Parents praise heroin information meeting at Fallston Middle School

Fallston's Kim Gorsuch, center, and her son Thomas, 13, were among those attending an information meeting on heroin and other drugs at Fallston Middle School.
Fallston's Kim Gorsuch, center, and her son Thomas, 13, were among those attending an information meeting on heroin and other drugs at Fallston Middle School. (BRYNA ZUMER | AEGIS STAFF)

The second of Harford County's anti-drug information meetings aimed at middle-school parents drew another large crowd to Fallston Middle School to hear about the dangers of heroin and other drugs Wednesday.

About 200 people filled the middle school gym to hear the grim local statistics about drug and alcohol use in a presentation led by Joe Ryan, the county's drug policy director. The county government posted on social media that 240 parents and students attended.

Many in the audience were moved by Sandra "Sandi" Gallion, who shared her story of losing her son, Nolan Gallion III, 24, to heroin abuse in January. Sandi Gallion is a Level-area resident whose family is active in fire and emergency medical services.

"I think the mother's speech was pretty powerful," Forest Hill's Joe VanDalsum, who has an 8th-grade student at Fallston Middle and a 10th-grade student at Fallston High School, said.


He pointed out the Gallions, because of their involvement in fire and EMS, knew the dangers of drugs, but their son was still susceptible.

Mike Gigliotos, another Forest Hill parent with a 7th-grade student at Fallston Middle, added: "It definitely put an emotional level to it."

Harford County has been offering six information meetings at middle schools, part of an effort to keep younger residents from trying drugs.

The remaining four presentations come to Aberdeen Middle School this Tuesday, North Harford Middle School on Oct. 22, Edgewood Middle School on Oct. 28 and Southampton Middle School on Nov. 5. All presentations are at 6:30 p.m.

"I think it was one of the best presentations I have heard in months," Fallston's Mike Hayden said. "I can't say enough. Every parent should come to one of these meetings."

Hayden is a chaplain for the Fallston Volunteer Fire Company, who is training to be an emergency medical technician, and he brought his son, Billy, 13, a Fallston Middle School student, to Wednesday's meeting.

"I go to some of these incidents, and it breaks your heart," Hayden explained about drug-related calls for help. "You have got to look out for your children...I wanted my son to hear the reality of what it [the drug] is doing, and they did such a great job expressing how valuable our kids are."

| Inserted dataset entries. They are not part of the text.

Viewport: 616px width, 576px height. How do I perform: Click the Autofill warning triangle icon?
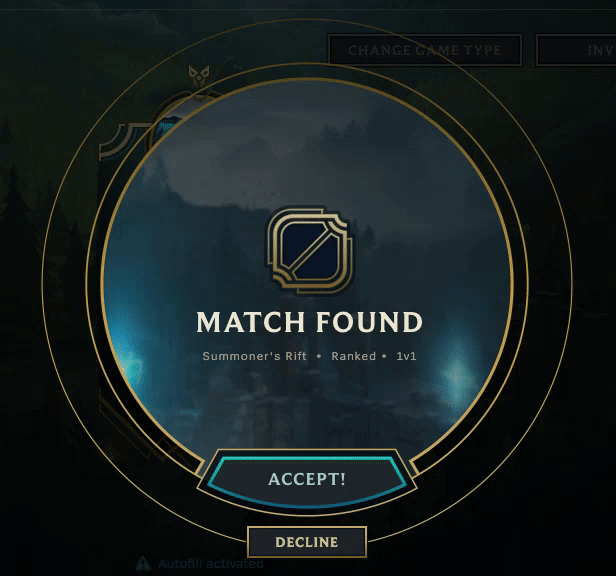[x=143, y=563]
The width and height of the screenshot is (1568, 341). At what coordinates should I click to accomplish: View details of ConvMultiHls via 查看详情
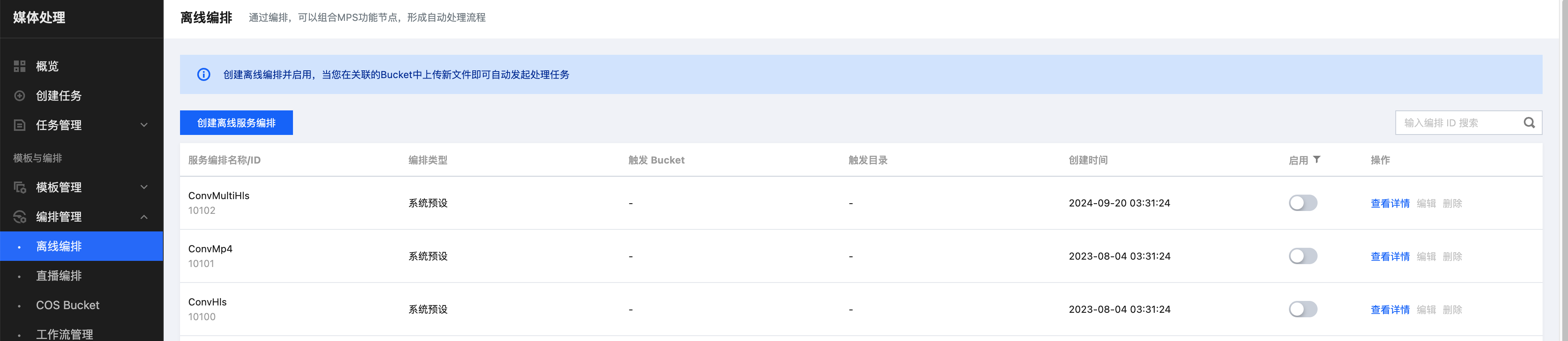[x=1390, y=204]
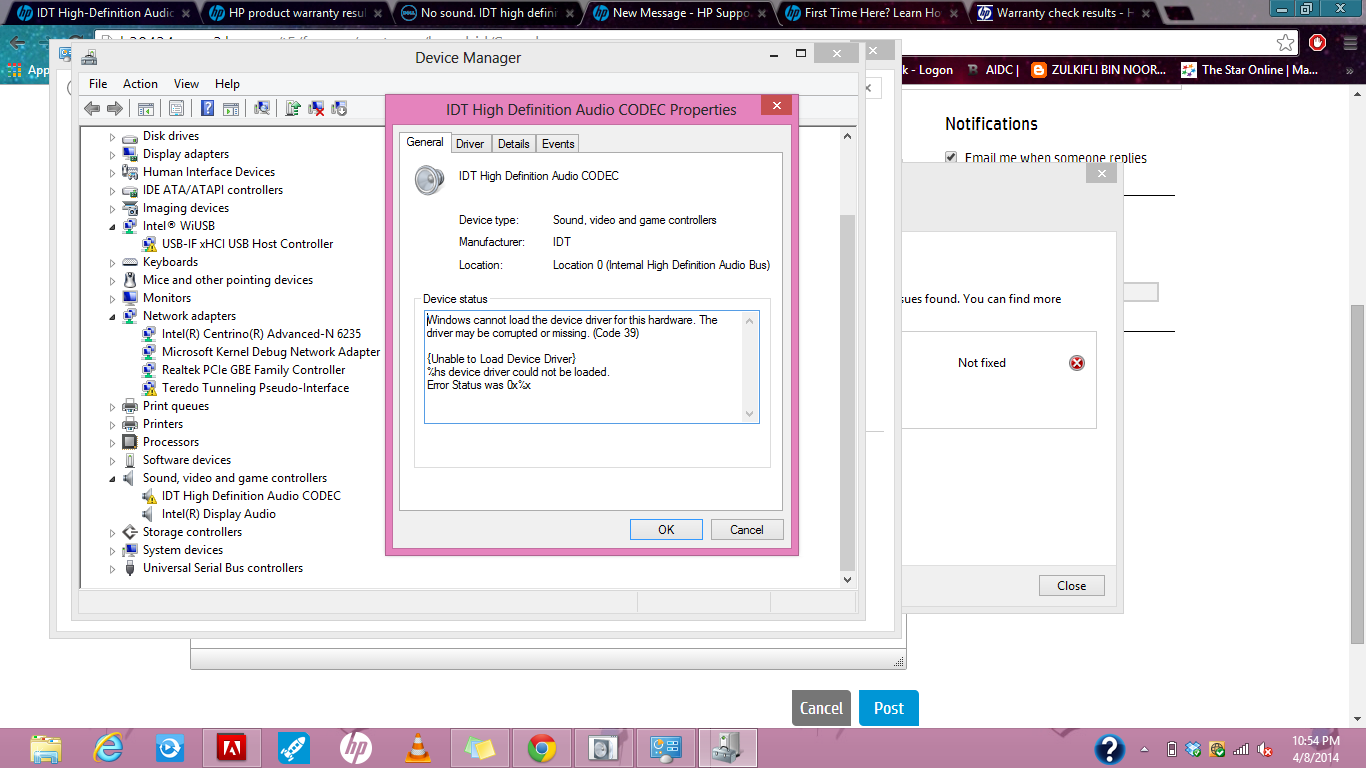Screen dimensions: 1366x768
Task: Expand the Disk drives node
Action: click(113, 137)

Billy Hayden also said he thought the presentation was "good."

Bente Uhlig, another attendee, said she had been a foster mother for five years.

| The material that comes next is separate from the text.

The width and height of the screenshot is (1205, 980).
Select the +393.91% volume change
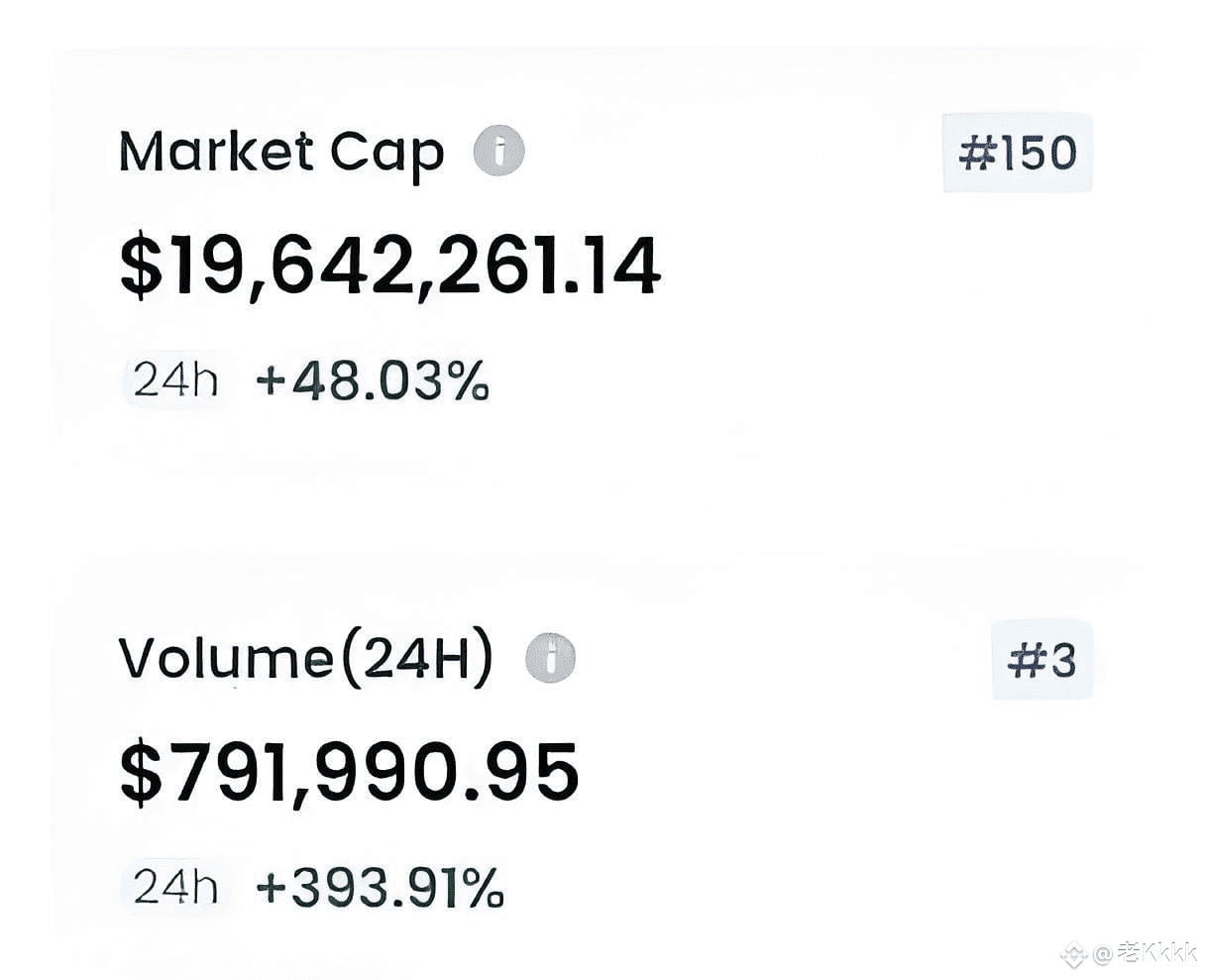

She called the presentation "really good, but, honestly, I wish they would talk more about how to talk to our kids about [drug use]."

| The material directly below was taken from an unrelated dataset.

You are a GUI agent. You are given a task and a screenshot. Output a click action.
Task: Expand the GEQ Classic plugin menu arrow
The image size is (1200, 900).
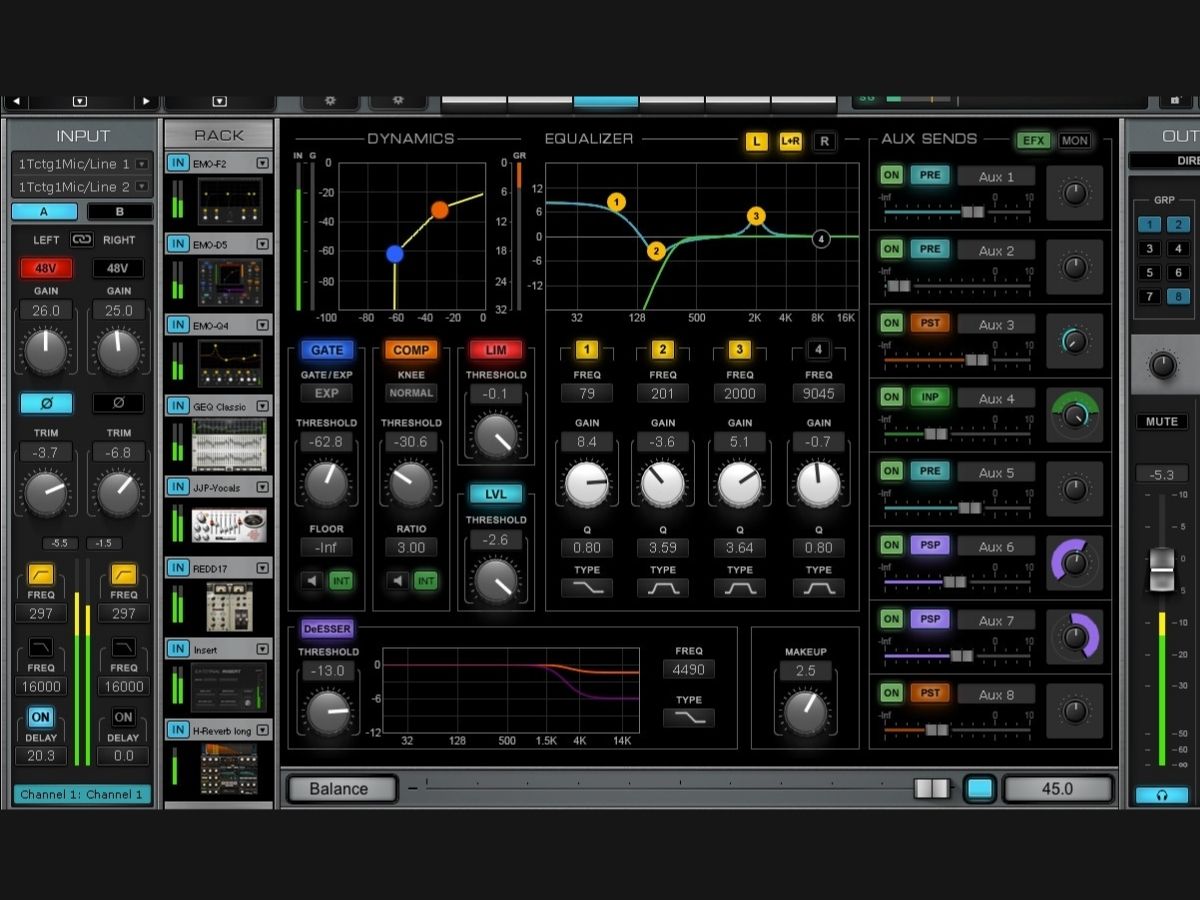pyautogui.click(x=262, y=406)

"It's affecting not just the addicts but the next generation," she said about children who are impacted by parents who use heroin. "At what age do I start talking to them? But, I am glad at least the discussion is happening about heroin."

Uhlig lives in Bel Air, which, as Sheriff's Office Lt. Lee Dunbar noted during the presentation, has seen the largest number of overdoses in Harford County this year.

With 145 overdoses so far, Dunbar told the crowd: "It is the most dangerous drug we have out there right now."

The most recent overdose was also in Bel Air, suffered by a young man who was overdosing for his third time, Dunbar said.


Joe VanDalsum, of Forest Hill, said afterward he came to get "some insight as to what to look for," particularly for marijuana use, in teens, but he was shocked to hear the recovery rate for heroin use is only 3 percent.

"That hit me between the eyes," he said. "You can't get out of it; that's the scary thing."

Mike Gigliotos also said about heroin use: "It's like a slippery slope you can't get out of."

He said he was not especially concerned about his children using drugs, but is worried about "something thrown at you" where a child takes "some weird turn" into drugs.

Although he feels like his children "are a million miles away from this," it could still happen.

Sandi Gallion and Joe Ryan, director of the Harford County Office of Drug Control Policy, echoed a public service announcement ad made recently by the county that urges parents to search their children's belongings for any sign of unusual or potential drug-related activity.

"Your kids are living under your roof; they have no privacy. Make sure they don't," Gallion warned parents in the audience. "You never know who is going to be addicted."